*REQUIRED WORK*
Each line below from the one containing "This screenshot has width=329, height=239." through the one containing "This screenshot has height=661, width=1176." should be output exactly as it stands, and no other line should appear.
*** Block opens ***
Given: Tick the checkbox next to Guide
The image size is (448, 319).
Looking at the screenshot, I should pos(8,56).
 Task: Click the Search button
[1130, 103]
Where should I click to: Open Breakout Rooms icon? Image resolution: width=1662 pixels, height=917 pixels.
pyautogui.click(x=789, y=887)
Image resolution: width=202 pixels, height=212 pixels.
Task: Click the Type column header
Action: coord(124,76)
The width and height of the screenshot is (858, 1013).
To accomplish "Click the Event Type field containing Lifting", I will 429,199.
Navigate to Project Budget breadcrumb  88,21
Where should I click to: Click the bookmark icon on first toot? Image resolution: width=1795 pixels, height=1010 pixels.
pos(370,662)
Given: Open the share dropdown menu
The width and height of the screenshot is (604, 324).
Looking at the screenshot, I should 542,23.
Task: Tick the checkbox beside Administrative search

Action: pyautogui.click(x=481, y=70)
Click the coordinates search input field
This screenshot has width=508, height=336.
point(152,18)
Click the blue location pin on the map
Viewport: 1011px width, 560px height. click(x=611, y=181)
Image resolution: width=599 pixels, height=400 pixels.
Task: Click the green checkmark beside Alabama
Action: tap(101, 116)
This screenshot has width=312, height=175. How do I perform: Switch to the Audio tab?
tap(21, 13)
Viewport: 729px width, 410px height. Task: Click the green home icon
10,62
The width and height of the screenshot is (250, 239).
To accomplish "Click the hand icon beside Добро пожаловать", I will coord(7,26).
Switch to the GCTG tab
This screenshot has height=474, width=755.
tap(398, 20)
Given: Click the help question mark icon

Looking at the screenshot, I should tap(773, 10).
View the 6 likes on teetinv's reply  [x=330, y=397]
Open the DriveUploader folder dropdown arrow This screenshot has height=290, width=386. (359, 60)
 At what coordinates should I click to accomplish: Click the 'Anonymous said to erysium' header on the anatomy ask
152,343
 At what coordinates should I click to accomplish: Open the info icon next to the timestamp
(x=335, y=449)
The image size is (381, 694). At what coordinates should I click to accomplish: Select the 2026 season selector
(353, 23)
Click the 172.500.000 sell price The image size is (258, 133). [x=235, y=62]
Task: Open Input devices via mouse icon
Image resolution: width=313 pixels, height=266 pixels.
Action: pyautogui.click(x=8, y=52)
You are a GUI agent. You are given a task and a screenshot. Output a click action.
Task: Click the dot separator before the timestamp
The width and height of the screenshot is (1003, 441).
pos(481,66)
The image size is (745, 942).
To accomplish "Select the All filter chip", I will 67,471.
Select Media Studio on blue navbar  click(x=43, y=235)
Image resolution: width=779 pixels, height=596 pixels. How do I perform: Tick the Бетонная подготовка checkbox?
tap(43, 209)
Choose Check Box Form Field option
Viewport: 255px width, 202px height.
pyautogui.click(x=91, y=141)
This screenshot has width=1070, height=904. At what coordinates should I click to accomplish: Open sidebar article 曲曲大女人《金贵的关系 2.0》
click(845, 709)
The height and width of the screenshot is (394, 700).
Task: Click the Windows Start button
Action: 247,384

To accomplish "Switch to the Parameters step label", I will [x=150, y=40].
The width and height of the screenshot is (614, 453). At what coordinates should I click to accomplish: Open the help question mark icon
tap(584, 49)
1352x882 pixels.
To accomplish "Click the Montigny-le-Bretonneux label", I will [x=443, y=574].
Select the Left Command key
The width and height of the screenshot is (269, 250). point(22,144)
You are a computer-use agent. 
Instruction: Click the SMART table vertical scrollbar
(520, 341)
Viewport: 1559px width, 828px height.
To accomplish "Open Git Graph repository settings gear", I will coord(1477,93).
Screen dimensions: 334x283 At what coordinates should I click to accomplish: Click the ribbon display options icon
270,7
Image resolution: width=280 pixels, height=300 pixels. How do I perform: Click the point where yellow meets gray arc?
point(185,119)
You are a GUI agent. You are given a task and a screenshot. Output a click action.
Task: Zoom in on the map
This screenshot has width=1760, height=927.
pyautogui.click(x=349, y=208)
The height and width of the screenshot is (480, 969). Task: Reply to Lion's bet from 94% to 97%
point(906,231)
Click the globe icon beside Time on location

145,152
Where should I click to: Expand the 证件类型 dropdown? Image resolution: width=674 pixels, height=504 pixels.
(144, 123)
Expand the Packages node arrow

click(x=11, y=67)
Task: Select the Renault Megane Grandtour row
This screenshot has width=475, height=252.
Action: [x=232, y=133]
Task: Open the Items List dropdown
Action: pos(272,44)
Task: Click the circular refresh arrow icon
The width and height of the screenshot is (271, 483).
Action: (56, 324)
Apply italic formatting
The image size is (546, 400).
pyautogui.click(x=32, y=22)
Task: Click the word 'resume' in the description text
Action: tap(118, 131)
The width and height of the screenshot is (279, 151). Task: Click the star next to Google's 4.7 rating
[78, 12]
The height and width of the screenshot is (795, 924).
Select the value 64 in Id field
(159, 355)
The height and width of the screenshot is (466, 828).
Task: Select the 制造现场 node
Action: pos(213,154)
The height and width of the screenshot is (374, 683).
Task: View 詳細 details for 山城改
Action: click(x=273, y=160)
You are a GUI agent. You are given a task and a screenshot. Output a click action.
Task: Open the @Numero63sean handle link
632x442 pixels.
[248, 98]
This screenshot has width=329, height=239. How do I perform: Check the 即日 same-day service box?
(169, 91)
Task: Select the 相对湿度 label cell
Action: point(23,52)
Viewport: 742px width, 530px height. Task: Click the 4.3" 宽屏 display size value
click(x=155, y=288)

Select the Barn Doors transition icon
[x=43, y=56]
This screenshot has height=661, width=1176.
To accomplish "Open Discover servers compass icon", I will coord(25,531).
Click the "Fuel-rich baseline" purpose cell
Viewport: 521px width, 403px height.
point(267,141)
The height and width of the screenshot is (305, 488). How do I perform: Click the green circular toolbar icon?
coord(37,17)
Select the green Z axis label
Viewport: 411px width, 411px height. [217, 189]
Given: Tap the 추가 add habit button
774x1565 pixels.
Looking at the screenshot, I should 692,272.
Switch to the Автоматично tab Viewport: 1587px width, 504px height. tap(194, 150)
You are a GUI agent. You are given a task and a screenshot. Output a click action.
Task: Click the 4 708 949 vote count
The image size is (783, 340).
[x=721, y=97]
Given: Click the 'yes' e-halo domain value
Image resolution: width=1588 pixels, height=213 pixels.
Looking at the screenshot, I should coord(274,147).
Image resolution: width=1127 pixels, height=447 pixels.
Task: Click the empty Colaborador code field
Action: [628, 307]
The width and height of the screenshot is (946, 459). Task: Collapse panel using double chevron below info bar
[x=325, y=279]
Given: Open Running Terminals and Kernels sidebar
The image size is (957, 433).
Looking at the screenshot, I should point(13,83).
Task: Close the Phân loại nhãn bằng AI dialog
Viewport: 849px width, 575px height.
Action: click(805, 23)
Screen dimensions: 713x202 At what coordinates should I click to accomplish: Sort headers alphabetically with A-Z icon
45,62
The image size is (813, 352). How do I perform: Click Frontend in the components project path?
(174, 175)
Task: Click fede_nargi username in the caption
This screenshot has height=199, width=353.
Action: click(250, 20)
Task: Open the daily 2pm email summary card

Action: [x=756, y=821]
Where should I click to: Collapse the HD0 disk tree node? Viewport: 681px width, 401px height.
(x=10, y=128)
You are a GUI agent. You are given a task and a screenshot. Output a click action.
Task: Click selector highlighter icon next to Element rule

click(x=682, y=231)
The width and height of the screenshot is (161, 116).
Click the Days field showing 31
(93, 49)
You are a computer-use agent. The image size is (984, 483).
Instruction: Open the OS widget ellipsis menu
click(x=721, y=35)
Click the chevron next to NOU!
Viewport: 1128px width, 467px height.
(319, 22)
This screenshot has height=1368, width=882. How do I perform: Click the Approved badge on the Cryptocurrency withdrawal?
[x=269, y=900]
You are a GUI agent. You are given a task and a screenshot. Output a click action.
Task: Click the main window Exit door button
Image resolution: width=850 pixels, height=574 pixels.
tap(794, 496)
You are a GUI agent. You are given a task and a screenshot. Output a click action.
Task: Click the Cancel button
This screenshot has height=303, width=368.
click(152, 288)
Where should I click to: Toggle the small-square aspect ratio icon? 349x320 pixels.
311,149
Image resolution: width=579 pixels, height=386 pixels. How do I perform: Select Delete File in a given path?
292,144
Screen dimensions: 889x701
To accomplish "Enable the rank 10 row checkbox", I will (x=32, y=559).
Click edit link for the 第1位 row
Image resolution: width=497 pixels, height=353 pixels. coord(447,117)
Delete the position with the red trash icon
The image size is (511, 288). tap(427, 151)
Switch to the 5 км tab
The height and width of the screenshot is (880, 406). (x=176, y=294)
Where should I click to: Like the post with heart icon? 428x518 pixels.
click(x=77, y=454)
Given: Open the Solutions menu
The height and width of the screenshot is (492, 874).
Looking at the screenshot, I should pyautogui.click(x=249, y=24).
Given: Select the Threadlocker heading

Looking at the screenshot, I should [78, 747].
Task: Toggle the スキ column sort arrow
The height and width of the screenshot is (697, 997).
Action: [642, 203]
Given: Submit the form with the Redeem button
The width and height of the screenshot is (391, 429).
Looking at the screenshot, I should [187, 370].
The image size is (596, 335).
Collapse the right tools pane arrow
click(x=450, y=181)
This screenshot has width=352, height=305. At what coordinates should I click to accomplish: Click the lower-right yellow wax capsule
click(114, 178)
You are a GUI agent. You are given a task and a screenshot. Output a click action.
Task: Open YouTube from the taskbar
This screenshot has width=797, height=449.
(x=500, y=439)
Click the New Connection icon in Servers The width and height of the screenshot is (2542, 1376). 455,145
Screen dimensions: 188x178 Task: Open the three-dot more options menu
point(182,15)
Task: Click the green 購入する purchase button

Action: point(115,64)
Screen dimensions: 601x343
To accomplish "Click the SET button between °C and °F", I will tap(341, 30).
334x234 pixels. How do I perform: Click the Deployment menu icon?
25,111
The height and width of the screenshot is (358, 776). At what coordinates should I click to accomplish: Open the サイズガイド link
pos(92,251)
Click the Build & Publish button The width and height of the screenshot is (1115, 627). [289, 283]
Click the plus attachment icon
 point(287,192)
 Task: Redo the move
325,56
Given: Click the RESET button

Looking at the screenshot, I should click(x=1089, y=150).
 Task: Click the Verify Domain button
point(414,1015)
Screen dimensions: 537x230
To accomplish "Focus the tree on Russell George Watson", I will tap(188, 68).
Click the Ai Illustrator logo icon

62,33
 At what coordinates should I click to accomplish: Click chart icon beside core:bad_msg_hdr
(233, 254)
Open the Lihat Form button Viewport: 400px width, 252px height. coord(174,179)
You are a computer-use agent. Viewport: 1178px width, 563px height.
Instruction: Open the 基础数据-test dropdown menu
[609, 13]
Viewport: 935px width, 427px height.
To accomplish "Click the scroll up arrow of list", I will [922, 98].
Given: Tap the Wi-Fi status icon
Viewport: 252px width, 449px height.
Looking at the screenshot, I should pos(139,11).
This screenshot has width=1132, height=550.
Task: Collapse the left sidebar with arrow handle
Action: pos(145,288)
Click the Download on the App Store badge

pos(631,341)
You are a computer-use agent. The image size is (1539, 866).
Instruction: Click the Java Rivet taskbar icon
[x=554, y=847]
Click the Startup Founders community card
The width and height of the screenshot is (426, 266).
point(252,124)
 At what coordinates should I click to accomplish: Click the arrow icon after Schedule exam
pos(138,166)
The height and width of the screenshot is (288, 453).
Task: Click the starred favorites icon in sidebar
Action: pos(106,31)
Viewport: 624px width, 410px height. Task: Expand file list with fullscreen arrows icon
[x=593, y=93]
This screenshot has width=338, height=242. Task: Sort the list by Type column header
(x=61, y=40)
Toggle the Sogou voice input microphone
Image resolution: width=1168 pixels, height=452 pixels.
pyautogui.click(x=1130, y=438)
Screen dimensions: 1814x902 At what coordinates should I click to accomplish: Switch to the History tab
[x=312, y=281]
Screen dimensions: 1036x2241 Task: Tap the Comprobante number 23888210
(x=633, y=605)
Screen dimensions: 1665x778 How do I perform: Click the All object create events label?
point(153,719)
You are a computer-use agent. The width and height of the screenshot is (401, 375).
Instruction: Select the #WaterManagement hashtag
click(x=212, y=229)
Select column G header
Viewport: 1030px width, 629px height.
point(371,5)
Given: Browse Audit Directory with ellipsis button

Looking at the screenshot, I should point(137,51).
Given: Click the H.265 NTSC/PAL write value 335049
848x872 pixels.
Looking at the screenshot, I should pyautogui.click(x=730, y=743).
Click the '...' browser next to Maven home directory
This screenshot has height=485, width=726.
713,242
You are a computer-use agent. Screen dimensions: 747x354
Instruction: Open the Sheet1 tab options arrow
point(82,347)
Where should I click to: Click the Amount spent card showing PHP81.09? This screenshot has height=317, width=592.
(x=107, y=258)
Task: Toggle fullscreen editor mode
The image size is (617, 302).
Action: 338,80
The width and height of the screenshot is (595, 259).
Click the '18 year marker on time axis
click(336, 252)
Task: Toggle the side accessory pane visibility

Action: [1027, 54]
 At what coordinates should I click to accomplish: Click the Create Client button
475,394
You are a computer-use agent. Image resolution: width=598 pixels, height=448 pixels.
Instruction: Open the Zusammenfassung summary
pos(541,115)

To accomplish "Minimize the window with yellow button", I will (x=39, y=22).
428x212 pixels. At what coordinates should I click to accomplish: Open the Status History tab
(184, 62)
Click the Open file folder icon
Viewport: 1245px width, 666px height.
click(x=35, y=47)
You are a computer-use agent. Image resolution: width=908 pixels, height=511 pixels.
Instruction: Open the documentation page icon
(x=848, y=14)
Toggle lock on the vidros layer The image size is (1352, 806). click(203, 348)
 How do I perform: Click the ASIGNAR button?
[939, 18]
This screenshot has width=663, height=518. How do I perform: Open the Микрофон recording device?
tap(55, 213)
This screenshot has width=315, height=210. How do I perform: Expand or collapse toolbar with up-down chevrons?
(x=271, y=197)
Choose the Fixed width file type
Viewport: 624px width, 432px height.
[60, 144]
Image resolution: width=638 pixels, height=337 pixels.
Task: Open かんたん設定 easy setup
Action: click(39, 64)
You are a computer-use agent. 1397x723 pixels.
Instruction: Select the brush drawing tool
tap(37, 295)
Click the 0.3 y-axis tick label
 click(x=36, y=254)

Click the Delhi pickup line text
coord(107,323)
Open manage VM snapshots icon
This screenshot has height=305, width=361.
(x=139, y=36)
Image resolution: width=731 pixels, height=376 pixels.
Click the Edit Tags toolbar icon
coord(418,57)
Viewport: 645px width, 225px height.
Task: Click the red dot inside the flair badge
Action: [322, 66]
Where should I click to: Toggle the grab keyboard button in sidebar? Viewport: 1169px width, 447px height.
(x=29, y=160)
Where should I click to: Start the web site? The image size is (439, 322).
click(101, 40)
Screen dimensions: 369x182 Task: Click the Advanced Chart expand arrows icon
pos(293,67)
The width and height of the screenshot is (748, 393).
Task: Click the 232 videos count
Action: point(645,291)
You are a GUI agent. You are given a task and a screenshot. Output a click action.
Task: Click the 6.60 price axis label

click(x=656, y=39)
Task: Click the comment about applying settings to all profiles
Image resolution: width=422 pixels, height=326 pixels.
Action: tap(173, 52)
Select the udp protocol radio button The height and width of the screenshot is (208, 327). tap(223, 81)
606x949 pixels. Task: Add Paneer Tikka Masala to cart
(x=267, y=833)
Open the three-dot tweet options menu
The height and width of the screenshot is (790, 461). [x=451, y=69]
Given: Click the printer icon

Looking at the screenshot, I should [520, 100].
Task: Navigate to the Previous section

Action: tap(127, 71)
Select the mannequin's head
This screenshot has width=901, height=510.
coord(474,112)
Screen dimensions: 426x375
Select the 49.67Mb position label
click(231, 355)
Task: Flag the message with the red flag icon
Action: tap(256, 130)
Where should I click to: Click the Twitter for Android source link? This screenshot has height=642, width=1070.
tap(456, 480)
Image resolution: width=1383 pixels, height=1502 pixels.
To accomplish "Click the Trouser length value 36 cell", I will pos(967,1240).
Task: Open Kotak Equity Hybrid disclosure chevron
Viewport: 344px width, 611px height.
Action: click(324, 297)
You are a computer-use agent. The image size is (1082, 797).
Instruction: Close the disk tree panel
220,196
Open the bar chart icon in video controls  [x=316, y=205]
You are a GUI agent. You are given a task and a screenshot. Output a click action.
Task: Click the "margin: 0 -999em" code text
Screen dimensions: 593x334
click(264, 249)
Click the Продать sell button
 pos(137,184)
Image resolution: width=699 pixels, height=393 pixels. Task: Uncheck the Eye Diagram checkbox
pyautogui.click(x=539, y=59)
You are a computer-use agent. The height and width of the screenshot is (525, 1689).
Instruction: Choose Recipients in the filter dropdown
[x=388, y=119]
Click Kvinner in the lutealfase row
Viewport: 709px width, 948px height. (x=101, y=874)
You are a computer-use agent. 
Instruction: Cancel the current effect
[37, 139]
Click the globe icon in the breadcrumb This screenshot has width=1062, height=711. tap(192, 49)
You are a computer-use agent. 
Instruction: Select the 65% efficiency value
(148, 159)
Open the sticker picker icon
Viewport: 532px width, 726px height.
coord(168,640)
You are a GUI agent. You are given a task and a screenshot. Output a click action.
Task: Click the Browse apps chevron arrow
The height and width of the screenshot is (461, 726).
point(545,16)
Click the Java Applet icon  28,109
*** Block closes ***
*EXERCISE RESPONSE*
This screenshot has width=329, height=239. How do I perform: Check the 即日 same-day service box?
(169, 91)
Task: Select the 相对湿度 label cell
Action: point(23,52)
Viewport: 742px width, 530px height. Task: Click the 4.3" 宽屏 display size value
click(x=155, y=288)

Select the Barn Doors transition icon
[x=43, y=56]
This screenshot has height=661, width=1176.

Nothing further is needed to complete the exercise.